Rental and affordable homes are a key component of the social justice principles on which Stapleton was created. Two of the principles in the Green Book are: create a community that accommodates a diversity of people—ages, incomes, races, occupations and lifestyles…; and facilitate the development of affordable housing…through a broad mix of housing types, densities and price ranges.
The Stapleton Affordable Housing Plan states it “assumed that approximately 8,000 for-sale dwelling units and 4,000 multi-family rental units will be developed at Stapleton upon final buildout.” As of April 30, 15.3% of the total (all rental and for-sale combined) 6,350 units at Stapleton were rental, half the percentage “assumed” in the Housing Plan.
And Forest City’s contract calls for 10% of all for-sale units to be affordable. As of April 30, with a total of 5,380 for-sale units, only 4.78% were affordable (housing statistics are provided by Forest City each quarter).
Members of the Housing and Diversity Committee have been raising concerns that a range of factors, including the marketing of Stapleton, the cost of homes, and the lack of housing diversity, have contributed to a less diverse population than the Green Book envisioned (as shown in the photo above)—and that, in turn, has influenced how people perceive Stapleton.
Tom Gleason, vice president—public relations for Forest City Stapleton, Inc. says, “It is human nature to seek simple solutions for complex challenges. Forest City has created housing diversity at Stapleton that includes rental homes for low income families transitioning from homelessness, Somalian refugees, and others earning as little as 30% of the Area Median Income in addition to our market rate rentals that attract middle and upper income tenants.
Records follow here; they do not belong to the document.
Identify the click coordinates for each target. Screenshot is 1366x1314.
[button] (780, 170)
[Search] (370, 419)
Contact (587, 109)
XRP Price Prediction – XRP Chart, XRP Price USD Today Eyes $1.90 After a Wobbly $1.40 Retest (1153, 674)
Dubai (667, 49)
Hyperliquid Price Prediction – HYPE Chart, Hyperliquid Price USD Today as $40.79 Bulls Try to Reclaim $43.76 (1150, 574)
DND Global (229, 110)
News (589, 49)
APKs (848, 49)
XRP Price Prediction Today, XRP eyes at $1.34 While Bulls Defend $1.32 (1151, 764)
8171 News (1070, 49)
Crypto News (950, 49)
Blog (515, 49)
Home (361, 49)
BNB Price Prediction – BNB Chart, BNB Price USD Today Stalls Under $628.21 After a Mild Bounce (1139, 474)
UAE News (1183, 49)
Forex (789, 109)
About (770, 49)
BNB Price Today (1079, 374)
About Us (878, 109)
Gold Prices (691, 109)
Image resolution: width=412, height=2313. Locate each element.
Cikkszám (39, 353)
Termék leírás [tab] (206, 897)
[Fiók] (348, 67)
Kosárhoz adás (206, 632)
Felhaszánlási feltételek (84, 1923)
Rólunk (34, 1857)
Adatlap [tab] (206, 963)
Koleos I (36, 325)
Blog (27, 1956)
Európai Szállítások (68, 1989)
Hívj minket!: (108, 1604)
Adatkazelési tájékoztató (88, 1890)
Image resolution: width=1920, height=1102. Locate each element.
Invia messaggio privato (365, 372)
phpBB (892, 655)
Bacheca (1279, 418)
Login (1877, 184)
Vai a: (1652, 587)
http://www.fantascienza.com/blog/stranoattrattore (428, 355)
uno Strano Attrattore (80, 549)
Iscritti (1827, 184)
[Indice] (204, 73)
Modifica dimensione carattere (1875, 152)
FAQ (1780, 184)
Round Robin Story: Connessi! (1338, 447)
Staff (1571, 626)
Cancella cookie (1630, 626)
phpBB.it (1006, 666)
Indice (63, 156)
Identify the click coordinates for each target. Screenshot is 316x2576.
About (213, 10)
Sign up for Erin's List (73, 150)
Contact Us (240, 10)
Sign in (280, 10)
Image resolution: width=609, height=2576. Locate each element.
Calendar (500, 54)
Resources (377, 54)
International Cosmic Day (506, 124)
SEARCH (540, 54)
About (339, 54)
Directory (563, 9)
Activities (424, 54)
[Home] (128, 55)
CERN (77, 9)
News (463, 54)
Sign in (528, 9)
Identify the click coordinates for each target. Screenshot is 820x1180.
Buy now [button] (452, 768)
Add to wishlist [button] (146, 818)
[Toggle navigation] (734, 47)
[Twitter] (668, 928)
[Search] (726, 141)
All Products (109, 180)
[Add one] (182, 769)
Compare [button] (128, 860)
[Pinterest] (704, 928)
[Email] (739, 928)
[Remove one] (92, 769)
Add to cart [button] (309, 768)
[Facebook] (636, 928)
And, our for-sale housing, which in the early years started in the middle $100s for affordable and market rate homes and went to more than $1 million, has been marketed widely throughout the broad community, including communities of color.”
How is Stapleton perceived?
Angela Williams, a Stapleton resident and this area’s state representative answers, “Outside of Stapleton the perception is viewed as an upper class gated community. When you look at diversity from a socio-economic, housing and people of color perspective, we know it’s just not present at Stapleton and these areas could use improvement.”
Councilman Chris Herndon, when asked how he thinks Stapleton is perceived outside the community, says, “The perception of Stapleton runs the gamut…The vision of Stapleton is to be an inclusive community and there are some facets where we’re doing a really good job with inclusivity and there are certainly other factors we can do better on. When people look at the demographics of Stapleton along the lines of race, Stapleton is not a reflection of the city and county of Denver, so there are people that think from a race standpoint Stapleton is not as diverse as it could be…I wouldn’t say Stapleton is solely unique to have challenges along the lines of diversity, I would say they’re pretty similar to the challenges of other communities in Denver and far NE Denver.”
Kevin Marchman, board chairman of the Stapleton Development Corporation, says, “What I hear is that Stapleton is a gated community. I don’t think that, but I can see why you come to that conclusion…I come up here (the 29th Ave. Town Center) and shop. It’s not unusual to me that I’m the only black person there… People are asking me all the time, why isn’t Stapleton more diverse?”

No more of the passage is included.